Problem to work on -
Your output must consist of the records printed verbatim, with the pictures excluded.

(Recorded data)

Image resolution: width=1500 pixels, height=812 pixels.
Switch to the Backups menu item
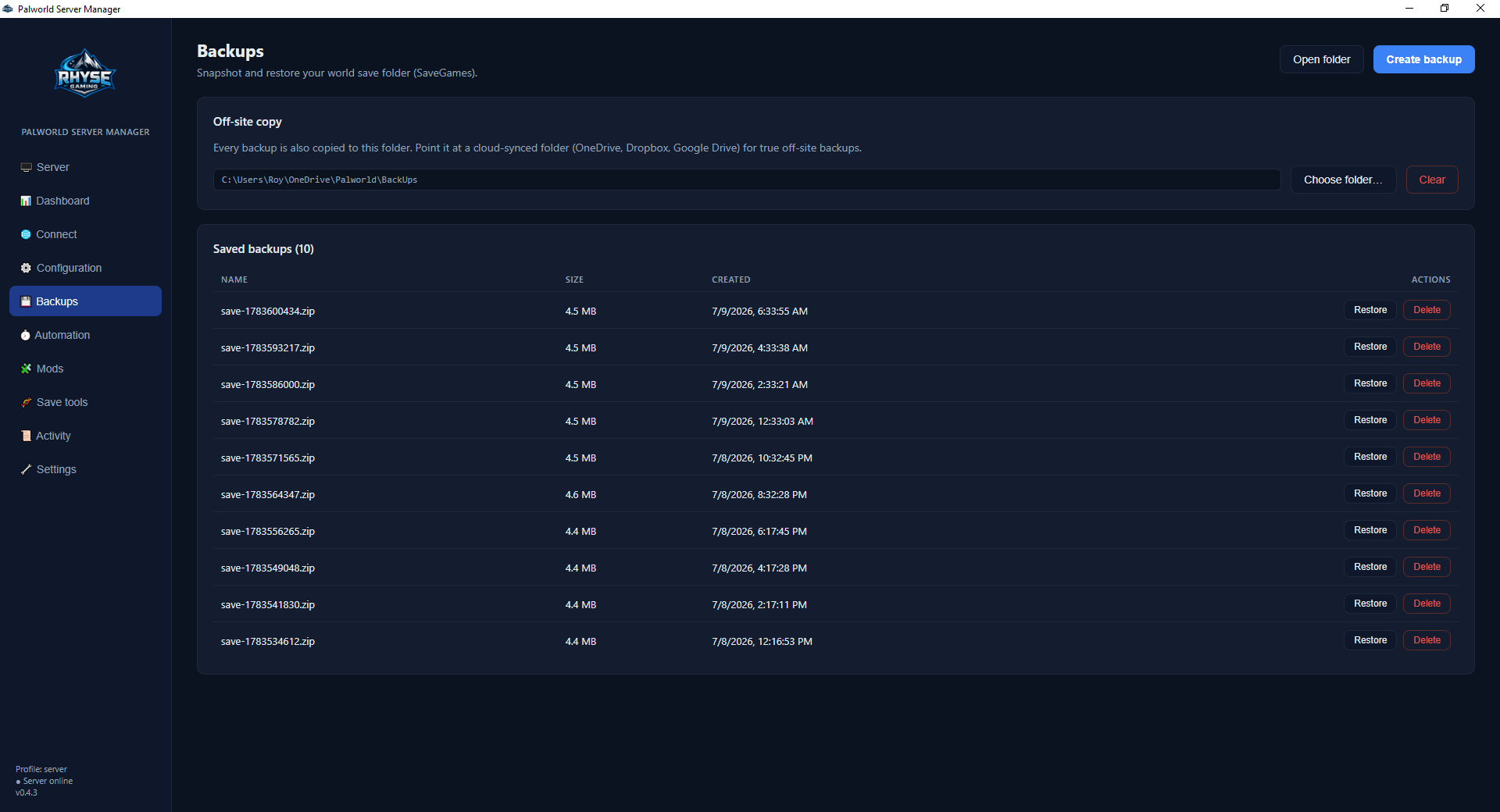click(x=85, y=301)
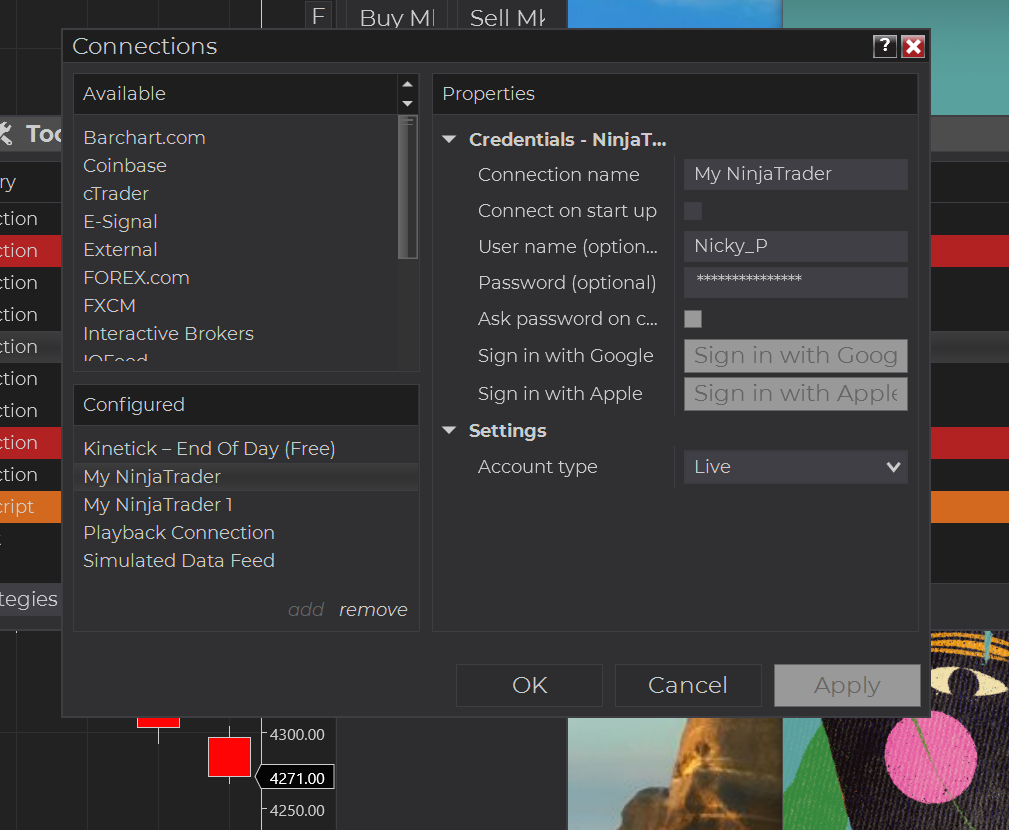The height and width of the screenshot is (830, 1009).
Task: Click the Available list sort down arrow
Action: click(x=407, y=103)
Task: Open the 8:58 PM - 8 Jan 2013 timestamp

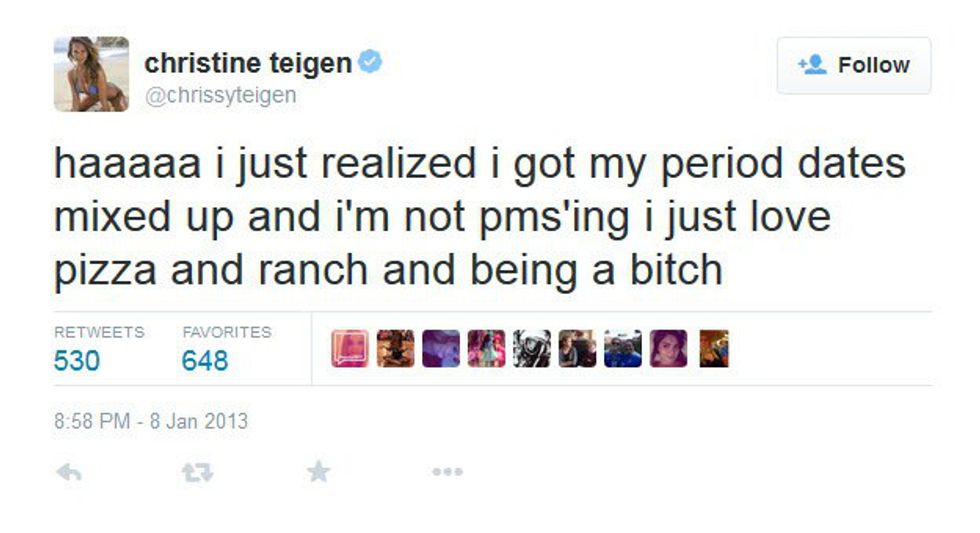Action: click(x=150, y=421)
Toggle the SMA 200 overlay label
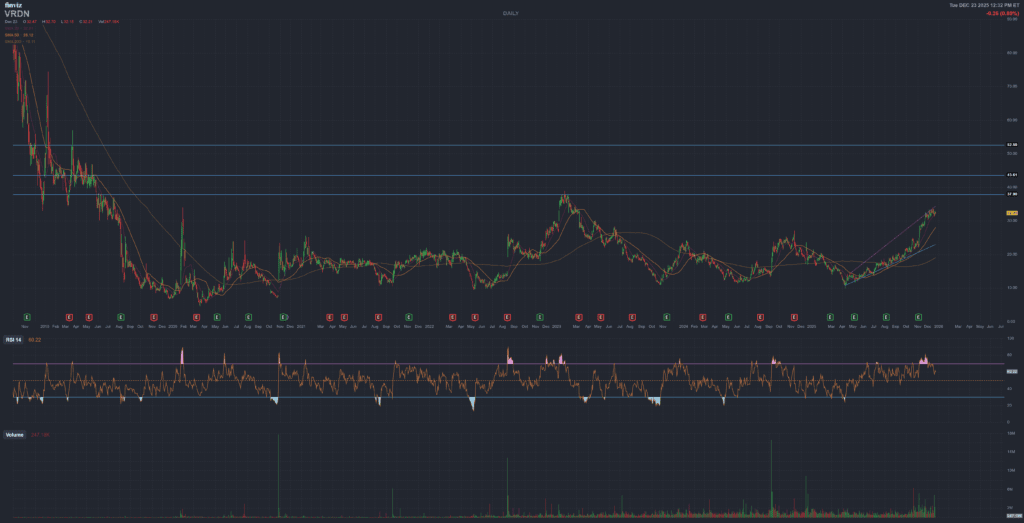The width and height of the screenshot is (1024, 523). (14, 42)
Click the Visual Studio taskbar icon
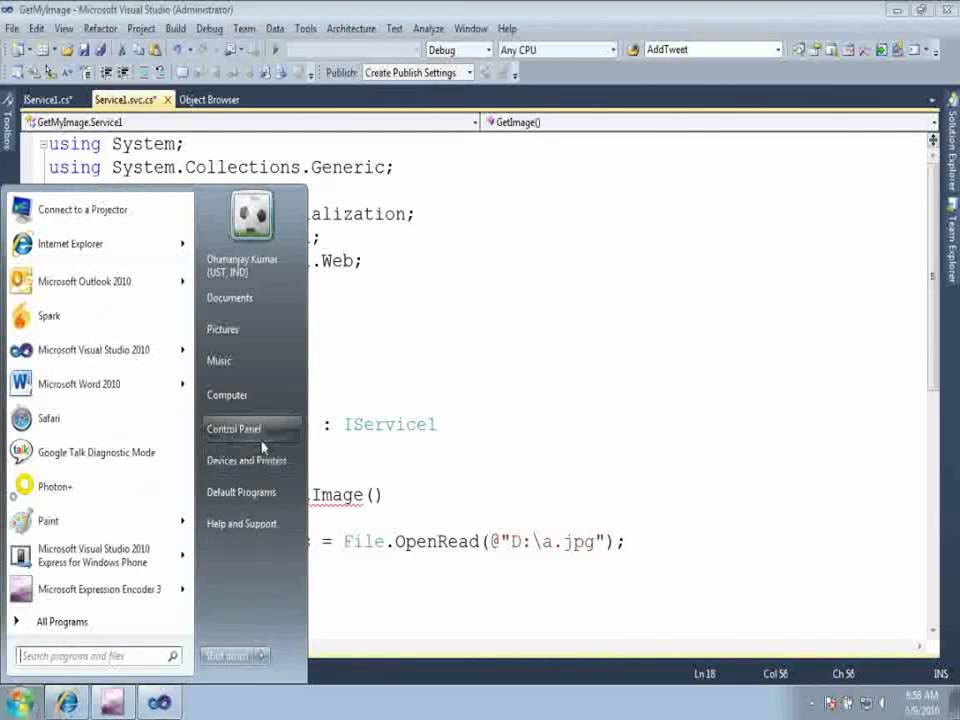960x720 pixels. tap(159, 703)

Your response -
Image resolution: width=1500 pixels, height=812 pixels.
Switch to the Backups menu item
click(x=85, y=301)
The height and width of the screenshot is (830, 1009).
Task: Click the Available list sort down arrow
Action: click(x=407, y=103)
Task: Open the 8:58 PM - 8 Jan 2013 timestamp

Action: click(x=150, y=421)
Toggle the SMA 200 overlay label
The width and height of the screenshot is (1024, 523). (14, 42)
Click the Visual Studio taskbar icon
960x720 pixels. tap(159, 703)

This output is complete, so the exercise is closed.